The £3.6m funding will help GPs prescribe activities such as gardening and exercises classes to improve patients’ mental health
"As a frontline GP, I know that if someone comes to me because they are lonely or isolated, social prescribing is likely to be the best support I can offer.” Professor Dame Helen Stokes-Lampard, chair, National Academy of Social Prescribing
The government has awarded £3.6m to the National Academy of Social Prescribing (NASP) to support mental wellbeing.
The grant will help NASP to build on schemes such as the Thriving Communities Fund, which has established 36 projects helping more than 10,000 people.
Social prescribing involves prescribing community-led social activities to help people experiencing conditions such as grief, addiction, dementia and loneliness. This could include, for example, gardening clubs for people to socialise and learn new skills, exercise classes to build confidence and become healthier, or financial advice for people with money worries. The idea is that all these types of activities can reduce loneliness and boost people’s sense of mental wellbeing.
Helen Whatley, the minister of state for care, said: “Social prescribing is an unsung hero in getting thousands of people the support they need to get through hard times – whether it be low self-esteem, dementia or loneliness.

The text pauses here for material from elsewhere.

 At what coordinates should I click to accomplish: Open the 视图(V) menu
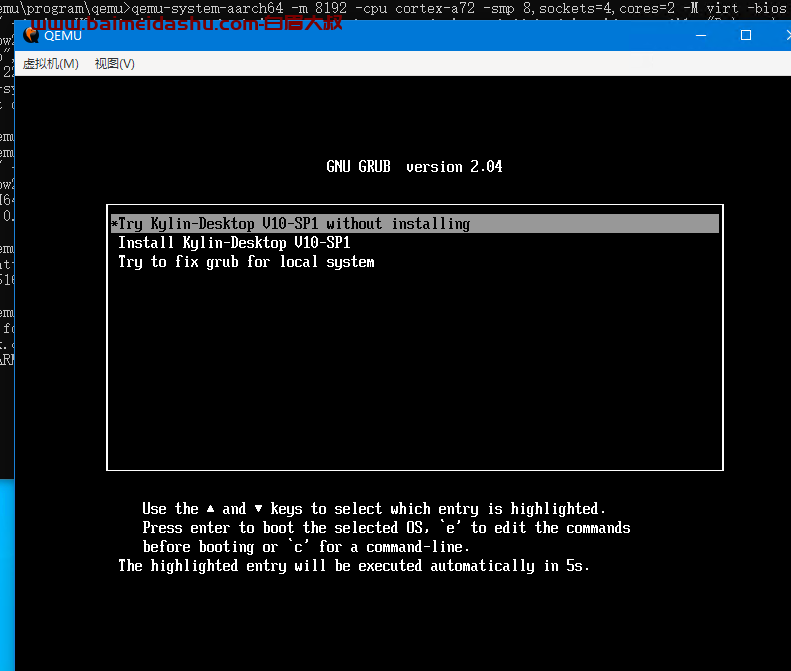click(114, 64)
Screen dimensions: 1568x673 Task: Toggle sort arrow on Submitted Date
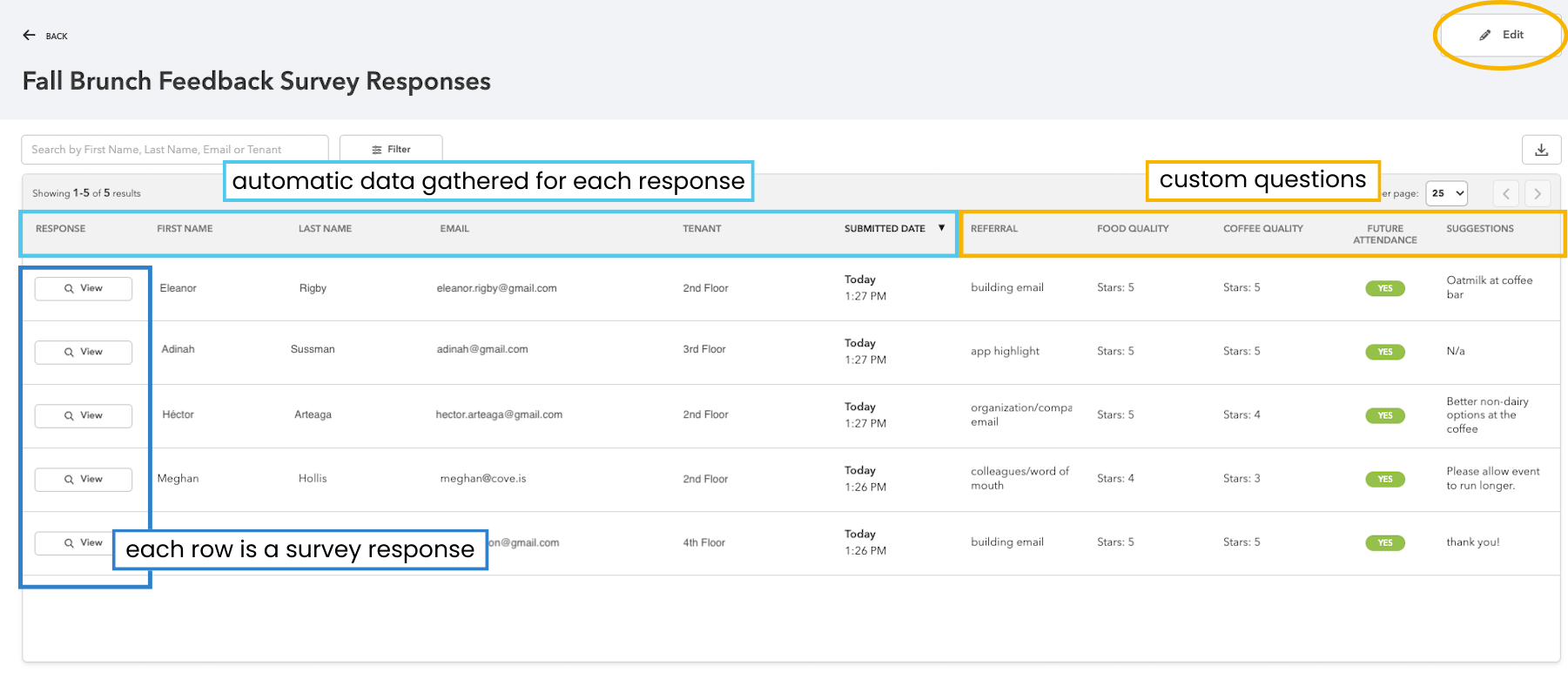[x=941, y=228]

“I’m really pleased that we’ve agreed new funding for the National Academy of Social Prescribing, so it can continue the valuable work it does day in and day out to support the health of the country.”

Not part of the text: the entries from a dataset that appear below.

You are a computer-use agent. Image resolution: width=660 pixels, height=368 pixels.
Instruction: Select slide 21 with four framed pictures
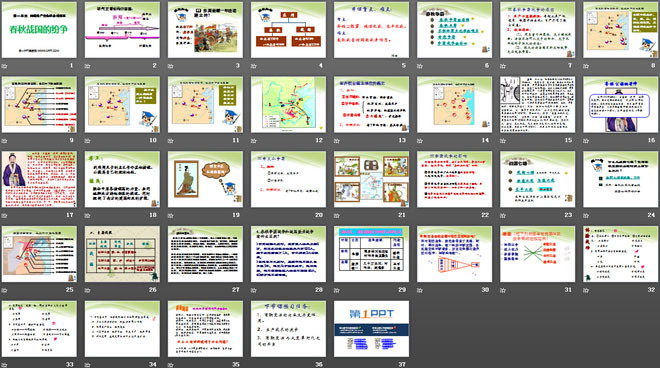(x=371, y=179)
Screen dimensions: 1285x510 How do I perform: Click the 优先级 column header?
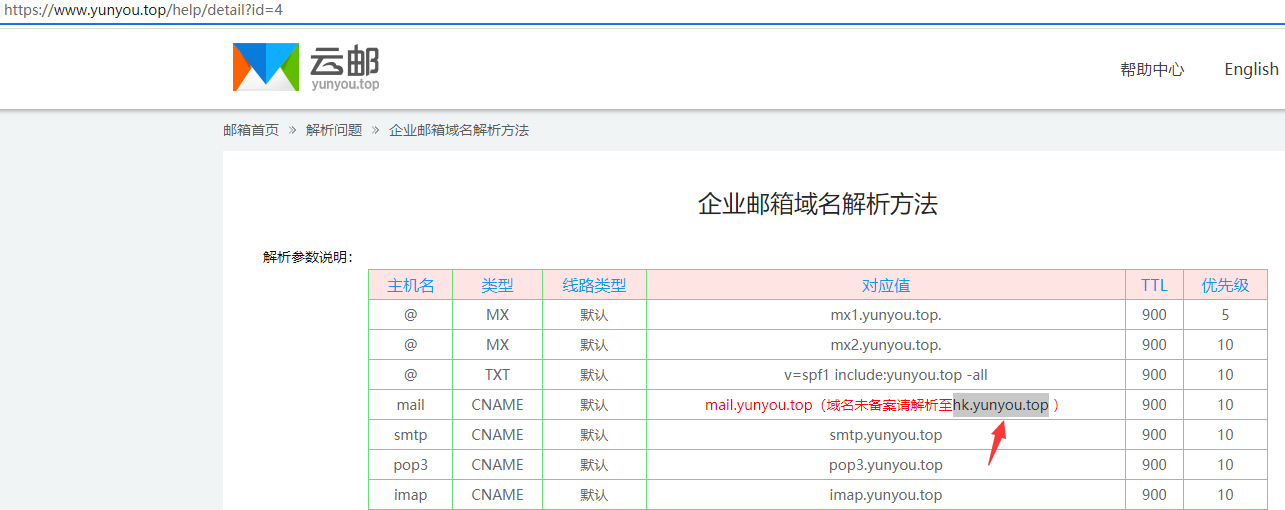(x=1225, y=285)
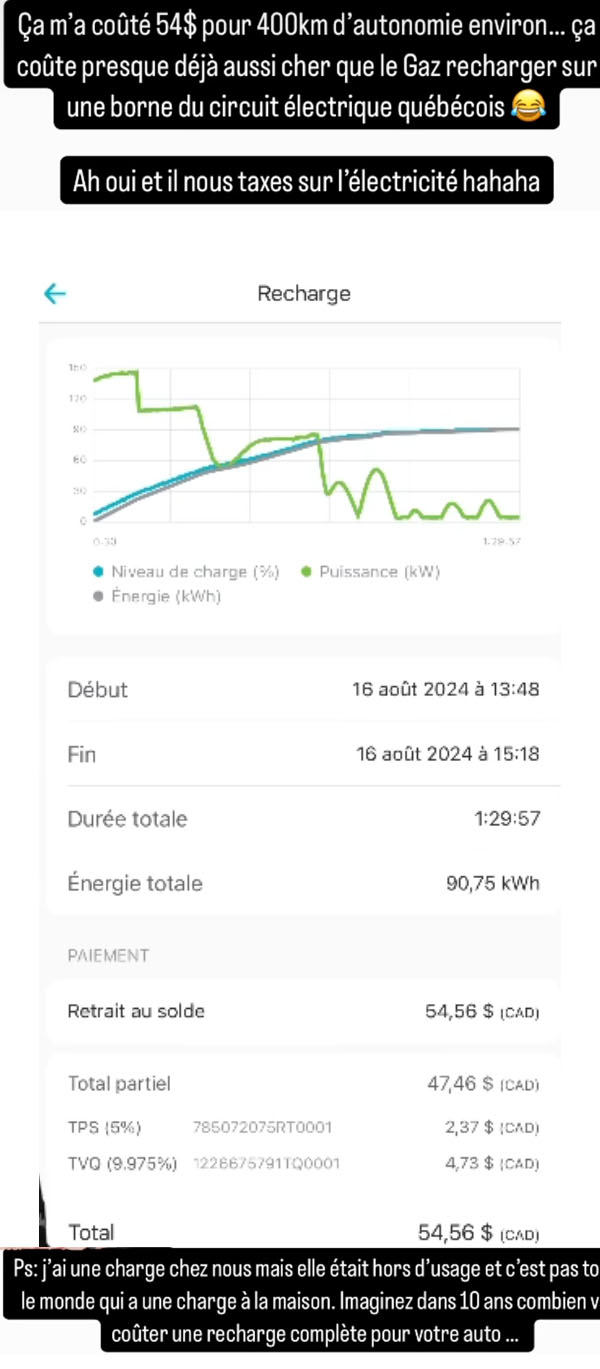The width and height of the screenshot is (600, 1369).
Task: Select the Fin date row
Action: 303,753
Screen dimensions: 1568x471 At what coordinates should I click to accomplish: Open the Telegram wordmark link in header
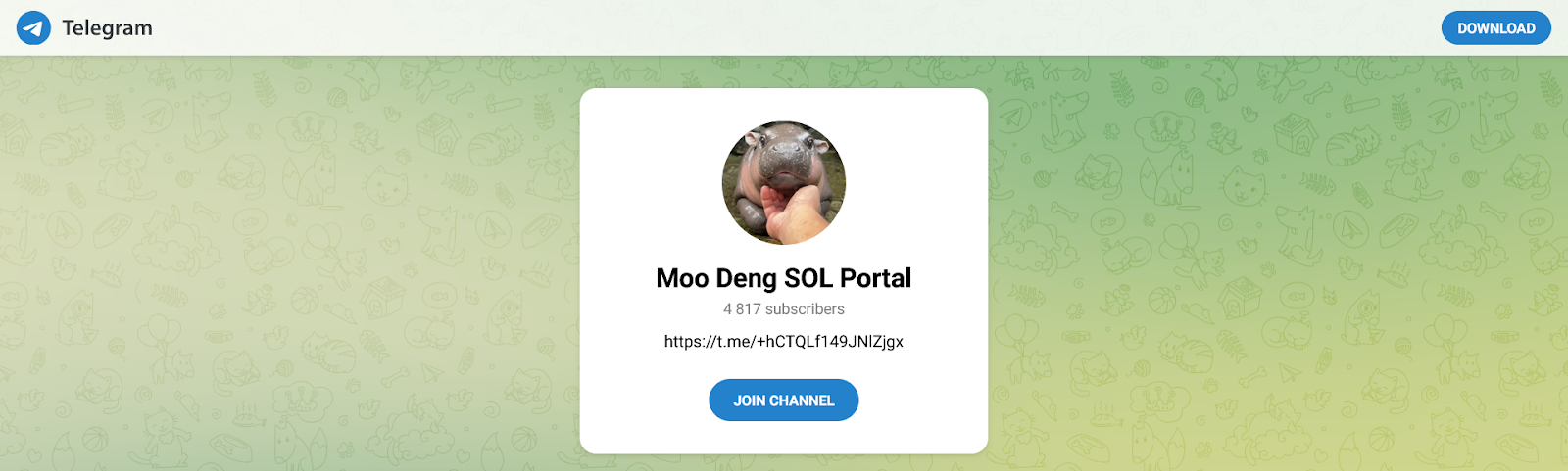107,27
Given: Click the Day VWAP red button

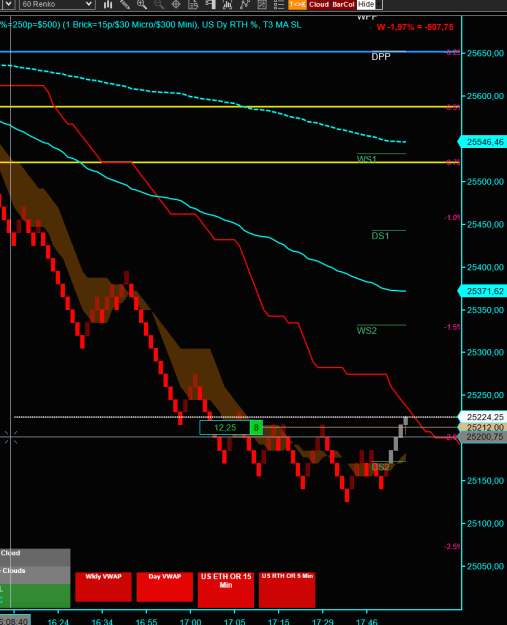Looking at the screenshot, I should point(165,587).
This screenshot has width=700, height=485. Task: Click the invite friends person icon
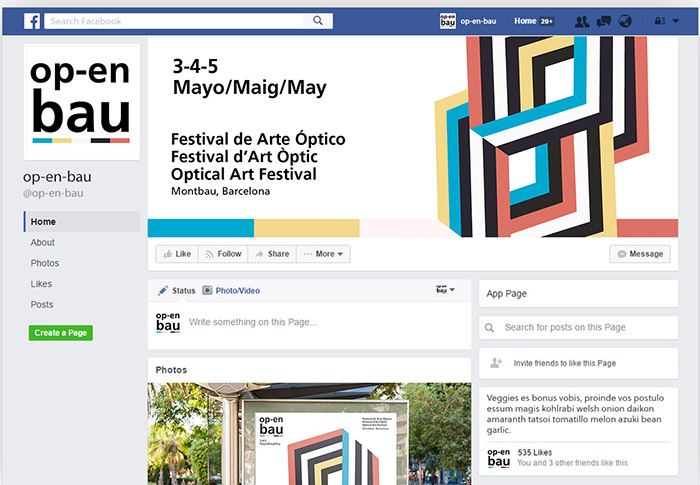click(x=496, y=363)
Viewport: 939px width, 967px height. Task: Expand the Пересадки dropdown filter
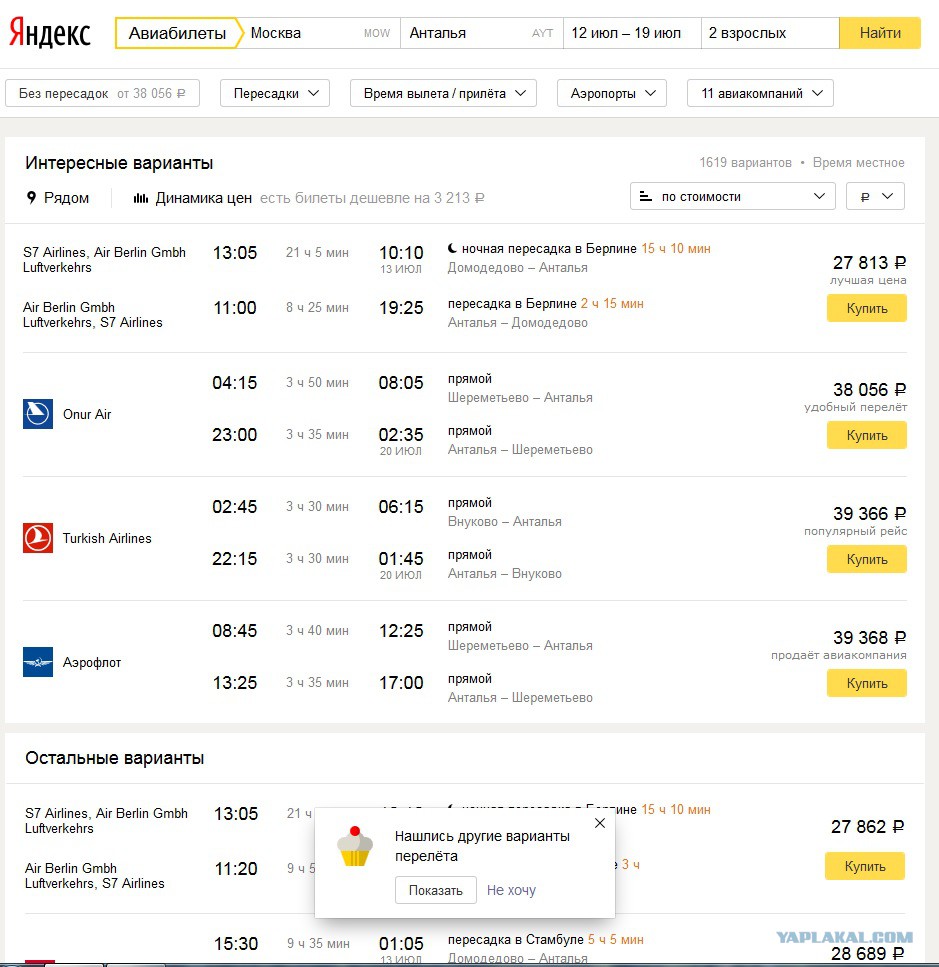[x=275, y=93]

Professor Dame Helen Stokes-Lampard, chair of the NASP, said: “We are delighted to have continued support from the Department for Health and Social Care, in recognition of the positive impact that social prescribing is having on the health and wellbeing of our communities. As a frontline GP, I know that if someone comes to me because they are lonely or isolated, social prescribing is likely to be the best support I can offer.”
Stokes-Lampard added that over the past two years, NASP had “funded remarkable social prescribing projects, published compelling evidence summaries and have signed up 25 countries to develop social prescribing services across the world.”
Vicki Nash, head of policy at the mental health charity Mind, has welcomed the funding. She said: “We are pleased to hear that the UK government are committing to funding social prescribing projects across the country. Mind has been running social prescribing in Wales for the past two years and our data shows that it has a really positive impact for people with mild-to-moderate mental health problems. In the Wales pilot, 95% of people who were helped by social prescribing said that they had achieved at least some of the goals they wanted to achieve.”
Although this is a relatively small sum of money, it nonetheless provides a welcome boost to an important initiative. At a time when rates of mental illness are reaching a new high, it’s important to investigate ways of improving people’s mental health without recourse to medication. The evidence suggests that activities such as exercise and gardening, particularly when carried out with other people, can make a real difference to the mental wellbeing of people with mild-to-moderate mental health problems.